DIDIER SPECQ > didier.specq@nordeclair.fr
Mazen M., d'origine syrienne et âgé de 54 ans, explique benoîtement que les « infections, ça s'attrape surtout dans les hôpitaux ». Le prévenu, qui possède des diplômes médicaux algériens mais qui n'est pas inscrit à l'ordre des médecins en France, préfère opérer des circoncisions à domicile. « Pour les amis, quand les gens posent des questions, je ne suis pas trop d'accord » dit-il. Combien ? À quel tarif ? Les réponses sont vagues. Une dizaine par an à 150 euros chacune selon lui.
Le 19 janvier 2006, un couple de Tourcoing demande à M. une circoncision pour leur bébé de 7 jours. M., honorablement connu dans certains milieux musulmans, accepte. « On pensait que c'était un docteur » raconte le père. M. travaille effectivement en milieu hospitalier mais il n'est pas médecin.
On chauffe le scalpel dans une eau bouillante et vinaigrée. On prépare les compresses. L'excision de la peau du prépuce se passe bien. Mais une semaine plus tard, alors que M. persiste à ne préconiser que du Doliprane®, le bébé n'a toujours pas cicatrisé. Il est tout blanc : « Il faut le tenir au chaud » aurait affirmé le prévenu. Le bébé se vide de son sang, il ne bouge presque plus : les parents foncent à Jeanne de Flandres à Lille. Le CHR sauve de justesse le bébé. Les parents, assistés par Me Abderrahmane Hammouch, déposent plainte. L'ordre des médecins, représenté par M e Maurice-Alain Caffier, se porte aussi partie civile.
« Un rituel religieux »
Trois ans plus tard, l'étrange dossier atterrit devant le président Gérard Flamant. « C'est une mutilation, c'est un rituel religieux qui n'a pas d'existence légale. Il y a une volonté du parquet de ne pas poursuivre, je ne peux que le constater » note le président. Et ajoute : « Ces rituels religieux juifs ou musulmans n'ont pas plus d'existence légale que les scarifications corporelles de certaines tribus africaines ».
Le décor est donc planté et l'examen du dossier à l'audience n'amène pas de surprises. Le prévenu prétend ne pas s'être présenté comme un médecin.
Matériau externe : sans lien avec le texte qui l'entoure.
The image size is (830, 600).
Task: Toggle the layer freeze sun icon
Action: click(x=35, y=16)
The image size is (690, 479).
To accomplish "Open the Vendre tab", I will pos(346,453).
Mais parle de scalpel, de « bébé en phase 2 », de diagnostic et s'étend sur son expérience dans les hôpitaux. « En Algérie, les circoncisions sont faites par les infirmiers, en Syrie, par les coiffeurs » conclut le présumé faux médecin. « On croyait que c'était un médecin, sans quoi, nous n'aurions jamais fait ça » dit le père.
Me Caffier explique que, de toute façon, il y a exercice illégal de la médecine à partir du moment où l'on intervient chirurgicalement tandis que Me Hammouch s'insurge : « Ce bébé a failli mourir ! ».
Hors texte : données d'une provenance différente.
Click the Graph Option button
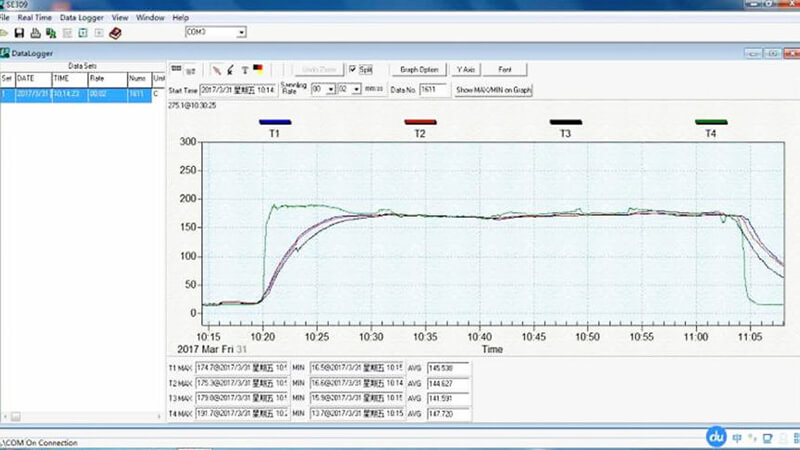 (x=418, y=70)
En revanche, le procureur Créon crée la surprise. Certes, le réquisitoire écrit soutient l'accusation à la fois sur l'exercice illégal de la médecine et les blessures involontaires reprochés à M. Mais, surprise, le procureur à l'audience estime qu'il s'agit « d'un rituel et non pas d'un acte médical ». Conséquences : pas d'exercice illégal de la médecine et pas de blessures involontaires non plus ! La relaxe est donc demandée sur les deux incriminations à la vive satisfaction de la défense représentée par Me Florence Meilhac.
L'affaire risque de faire grand bruit puisque, si l'on suit le procureur, des circoncisions à domicile sur des bébés ne sont pas répréhensibles. Jugement prononcé le 1er juillet.